The Poultry Suite series of work has been shown at the Mary Ryan Gallery in New York frequently, most recently as a retrospective titled "In Plain Sight" and was turned into a monogram published by Hirmer Publishers.[10] The series was also featured in a retrospective solo exhibition, "Poultry, Raptors, Places of Ritual" at the Florida Museum of Photographic Arts in Tampa.[11] The Drawing Room also showed the work in a notable 2006 show of The Poultry Suite, and again in 2009 with an addition of The Raptor Suite, that included the addition of seven owl photographs.[9]

References[edit]

  1. ^ a b c "Jean Pagliuso Biography". Jean Pagliuso Photography. Retrieved 4 March 2017.
  2. ^ "Jean Pagliuso". Artspace. Retrieved 2020-03-14.
  3. ^ "Jean Pagliuso's In Plain Sight". Vogue. Retrieved 2020-03-14.
  4. ^ "Jean Pagliuso: In Plain Sight Captures Luminaries During an Era of Decadence (and the Occasional Landfowl)". Vogue. May 21, 2018. Retrieved 14 March 2020.
  5. ^ Gill, Anita (April 16, 2015). "Studio Visit: Jean Pagliuso". Tribeca Film. Retrieved 2020-03-14.
  6. ^ Piepenbring, Dan (2015-08-27). "Poultry Suite". The Paris Review. Retrieved 2020-03-14.
  7. ^ Gill, Anila (April 16, 2015). "Studio Visit with Jean Pagliuso". Tribeca Film. Retrieved 14 March 2020.
  8. ^ a b Teicher, Jordan G. (2015-05-04). "To Honor Her Father After He Died, This Woman Photographed Chickens". Slate Magazine. Retrieved 2020-03-14.

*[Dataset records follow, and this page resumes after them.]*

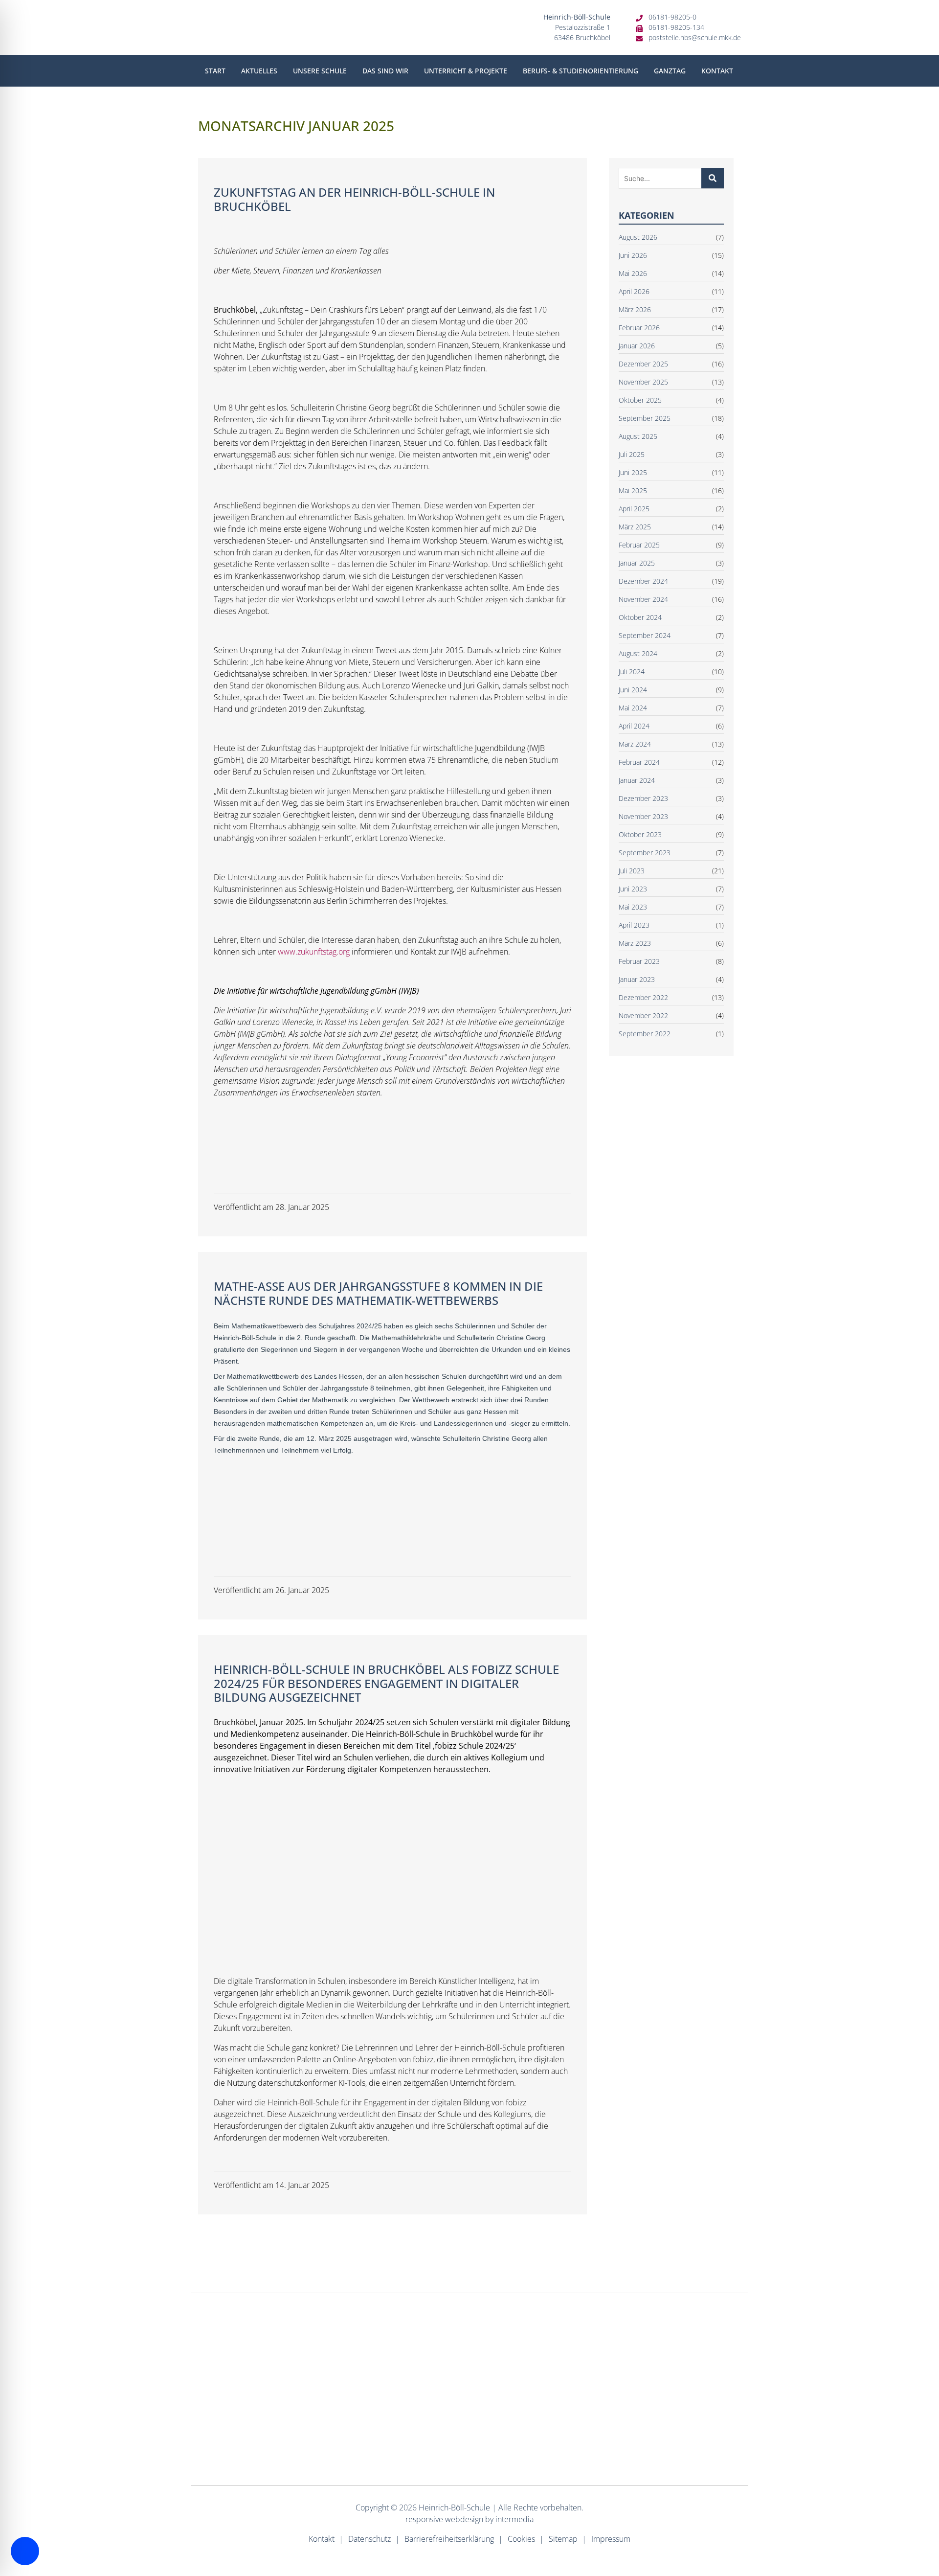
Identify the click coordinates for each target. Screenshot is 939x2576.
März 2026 (635, 309)
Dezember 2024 (643, 581)
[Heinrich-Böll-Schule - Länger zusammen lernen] (307, 27)
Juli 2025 (632, 454)
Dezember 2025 (643, 363)
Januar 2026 (637, 345)
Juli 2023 (632, 870)
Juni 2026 (633, 255)
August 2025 (638, 436)
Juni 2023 (633, 888)
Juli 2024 (632, 671)
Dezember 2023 (643, 798)
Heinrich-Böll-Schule (454, 2507)
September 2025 (645, 418)
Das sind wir (385, 70)
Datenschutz (369, 2538)
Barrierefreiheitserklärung (449, 2538)
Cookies (521, 2538)
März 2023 (635, 943)
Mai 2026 (633, 273)
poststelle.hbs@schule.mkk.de (694, 37)
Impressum (610, 2538)
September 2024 (645, 635)
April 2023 (634, 925)
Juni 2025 (633, 472)
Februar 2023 (639, 961)
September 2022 (645, 1033)
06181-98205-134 (676, 27)
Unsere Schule (320, 70)
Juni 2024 (633, 689)
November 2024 (643, 599)
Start (215, 70)
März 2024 (635, 744)
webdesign (464, 2519)
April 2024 (634, 725)
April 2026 (634, 291)
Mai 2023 (633, 907)
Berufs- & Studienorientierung (580, 70)
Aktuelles (259, 70)
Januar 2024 (637, 780)
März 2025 (635, 526)
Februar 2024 (639, 762)
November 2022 (643, 1015)
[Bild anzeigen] (243, 1135)
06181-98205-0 (672, 17)
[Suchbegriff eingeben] (712, 178)
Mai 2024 (633, 707)
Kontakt (717, 70)
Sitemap (563, 2538)
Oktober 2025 (640, 400)
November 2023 (643, 816)
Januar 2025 (637, 563)
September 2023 (645, 852)
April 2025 (634, 508)
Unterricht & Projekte (465, 70)
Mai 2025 (633, 490)
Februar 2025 (639, 544)
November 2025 (643, 382)
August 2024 (638, 653)
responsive (424, 2519)
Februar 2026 (639, 327)
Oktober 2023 (640, 834)
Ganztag (670, 70)
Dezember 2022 (643, 997)
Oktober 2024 (640, 617)
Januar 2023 (637, 979)
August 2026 (638, 237)
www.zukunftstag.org (314, 951)
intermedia (514, 2519)
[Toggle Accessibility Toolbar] (25, 2551)
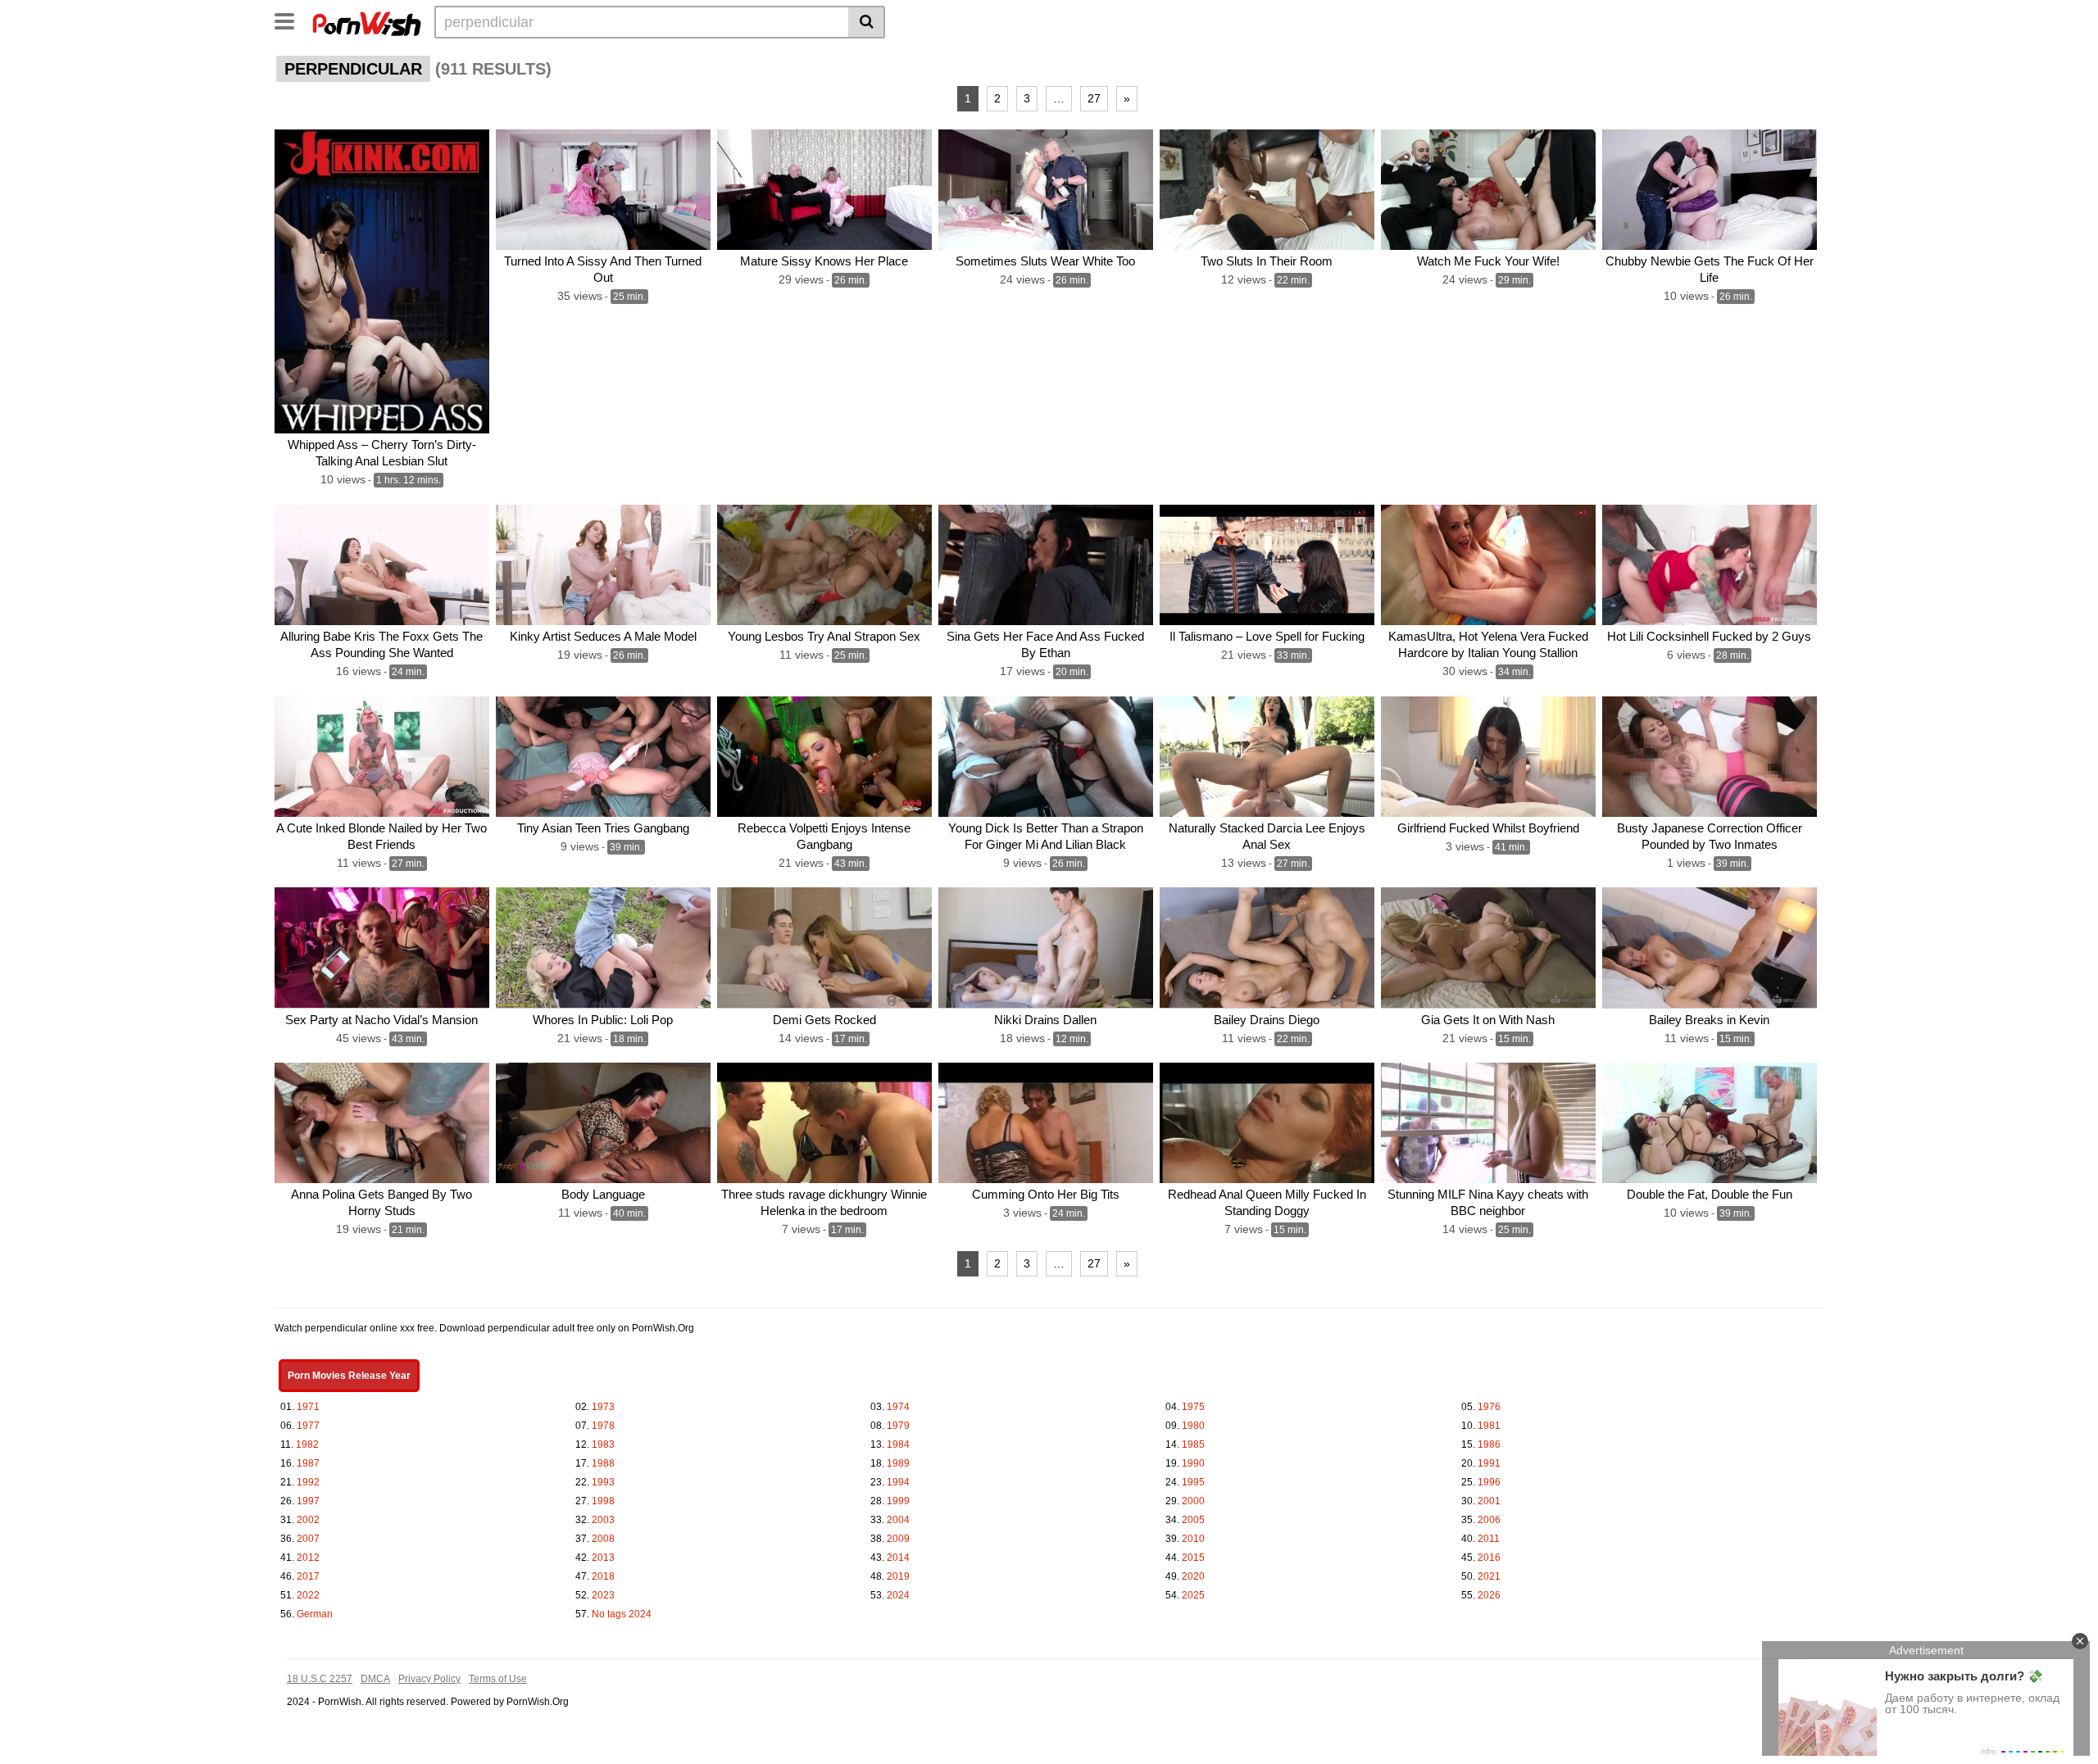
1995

  9. ^ a b Genocchio, Benjamin (2009-09-11). "A Study of Birds, in Black and White". The New York Times. ISSN 0362-4331. Retrieved 2020-03-14.
  10. ^ Beal, Adam (2018-06-05). "JEAN PAGLIUSO: In Plain Sight". The Brooklyn Rail. Retrieved 2020-03-14.
  11. ^ "Three new shows open at the Florida Museum of Photographic Arts this week and Art Festival Beth-El returns". Tampa Bay Times. Retrieved 2020-03-14.